Time had expired for this part of the meeting, so a discussion of the other issues was left for email. Derik agreed to put together a new iCalendar issues list. 

The meeting continued with the introduction of Steve Hanna, who began the discussion of real-time protocol requirements for interoperability <draft-ietf-calsch-rtreq-00.txt>. Each of the requirements (as defined in the rtreq draft) were described and displayed on a slide which showed the real-time requirements and the strengths and weaknesses of each protocol (HTTP <draft-ietf-calsch-cih-00.txt>, TCP <draft-ietf-calsch-cip-00.txt>, and SMXP) as they pertain to these requirements: 

Real-time Requirement | CIH | CIP | SMXP 


Bounded Latency | Fix | Fix | Fix 


Simple | Weak | Strong| Strong 


Existing Technology | Strong| OK | OK 


Efficient | Weak | Strong| Fix 


Scaleable | OK | OK | Fix 


Secure | OK | Fix | Fix 


Address Resolution | OK | OK | Fix 


Deploy and Administer | Weak | Weak | Weak 


A discussion was held of what would be required to modify CIP and SMXP so that they would meet all the real-time requirements. It was agreed that SASL would fix the security problem. There was concern over deployment, as several attendees stated that firewalls might be a problem, explaining that it is often difficult to convince administrators to open firewalls for new applications. Concern was expressed over modifying SMXP to meet all the requirements. It was felt that this would remove one of SMXP's greatest assets, which is its simplicity. 

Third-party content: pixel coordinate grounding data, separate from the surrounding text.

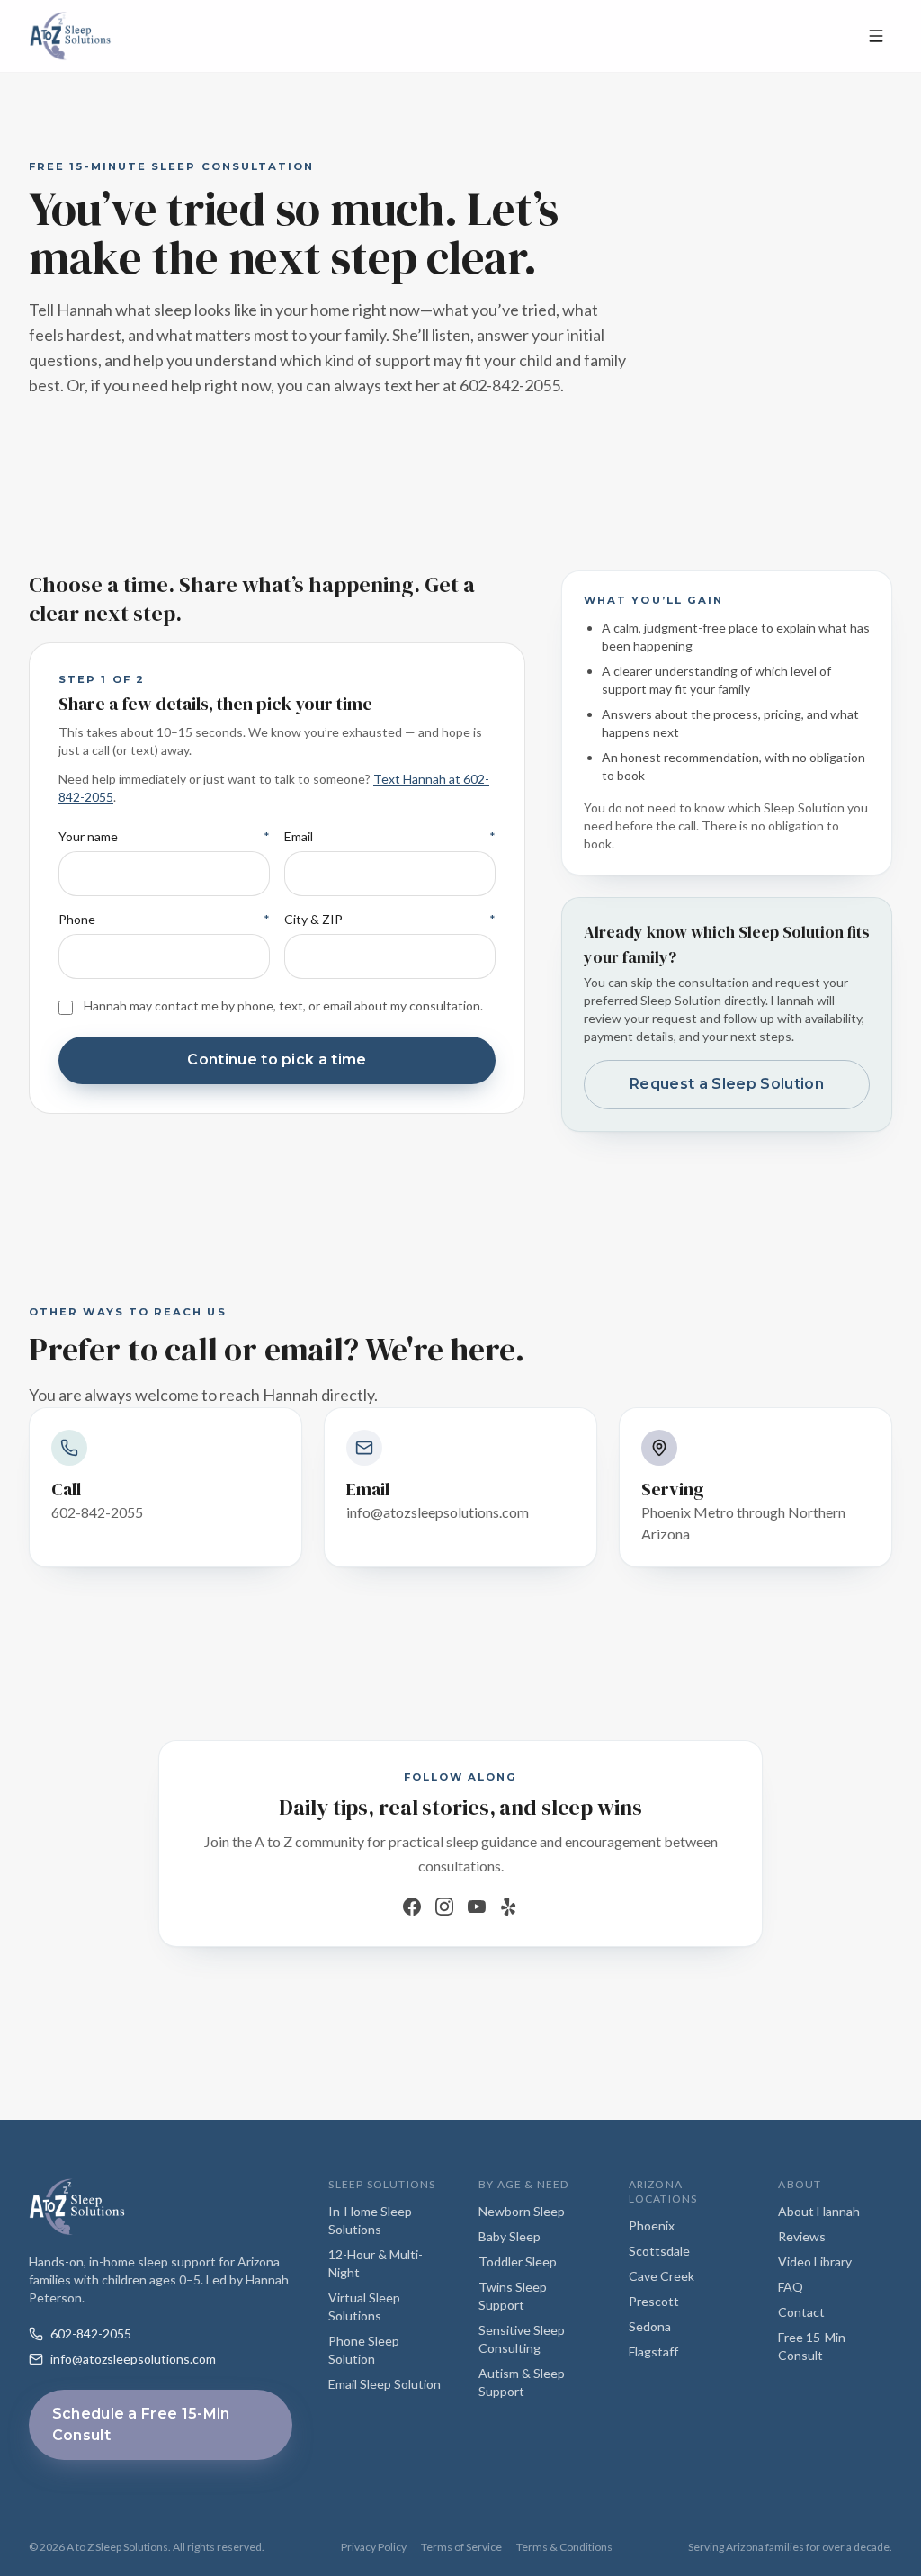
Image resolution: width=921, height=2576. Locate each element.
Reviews (802, 2236)
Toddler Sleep (517, 2261)
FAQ (790, 2286)
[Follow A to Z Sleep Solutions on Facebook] (412, 1906)
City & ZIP (313, 919)
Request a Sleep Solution (727, 1083)
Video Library (815, 2261)
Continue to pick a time (276, 1059)
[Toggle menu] (876, 36)
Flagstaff (653, 2351)
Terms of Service (461, 2547)
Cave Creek (661, 2276)
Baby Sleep (509, 2236)
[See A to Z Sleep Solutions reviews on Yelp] (509, 1906)
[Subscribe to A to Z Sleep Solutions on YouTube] (476, 1906)
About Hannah (819, 2211)
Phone (76, 919)
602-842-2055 (90, 2333)
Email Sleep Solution (384, 2384)
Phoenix (652, 2225)
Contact (801, 2312)
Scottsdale (659, 2250)
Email (298, 836)
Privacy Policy (374, 2547)
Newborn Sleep (521, 2211)
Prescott (654, 2301)
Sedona (650, 2326)
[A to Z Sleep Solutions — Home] (437, 36)
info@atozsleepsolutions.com (133, 2358)
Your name (88, 836)
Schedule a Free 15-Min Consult (141, 2424)
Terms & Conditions (564, 2547)
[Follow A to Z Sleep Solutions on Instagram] (444, 1906)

Discussion was held concerning CIH and whether interoperability could be done using existing HTTP. While it was agreed that the infrastructure for HTTP already exists, there was a list of several questions for the Working Group:

·   How would port numbers be handled?  It was determined that it is fairly easy to get a port number assigned by the IANA.
·   How would URL's be resolved?  It was explained that this could be done using LDAP or URN's (Universal Resource Names).
·   Would the HTTP POST command be sufficient?  It was indicated that any server can handle POST commands. 
·   Would caching and proxying pose problems?  It was explained that with the HTTP v1.1 implementation, caching can be configured on a 'by request' basis.  There was concern over whether this would work with v1.0 HTTP.
·   How would bounded latency be handled?  It was determined that this problem was also covered by the v1.1 HTTP specification.

There was not a group consensus concerning which protocol would be best. Time was running out, so it was asked whether it was possible for the Working Group to agree on the real-time protocol requirements. It was also asked whether bounded latency would be a problem. There was consensus among the Working Group that bounded latency might not be necessary as it is not a requirement in any other protocol. There was consensus among the Working Group to accept the real-time requirements without bounded latency, and the discussion of and consensus over a single real-time protocol would be continued on the mailing list. 

Anik adjourned the meeting at 3:05 pm.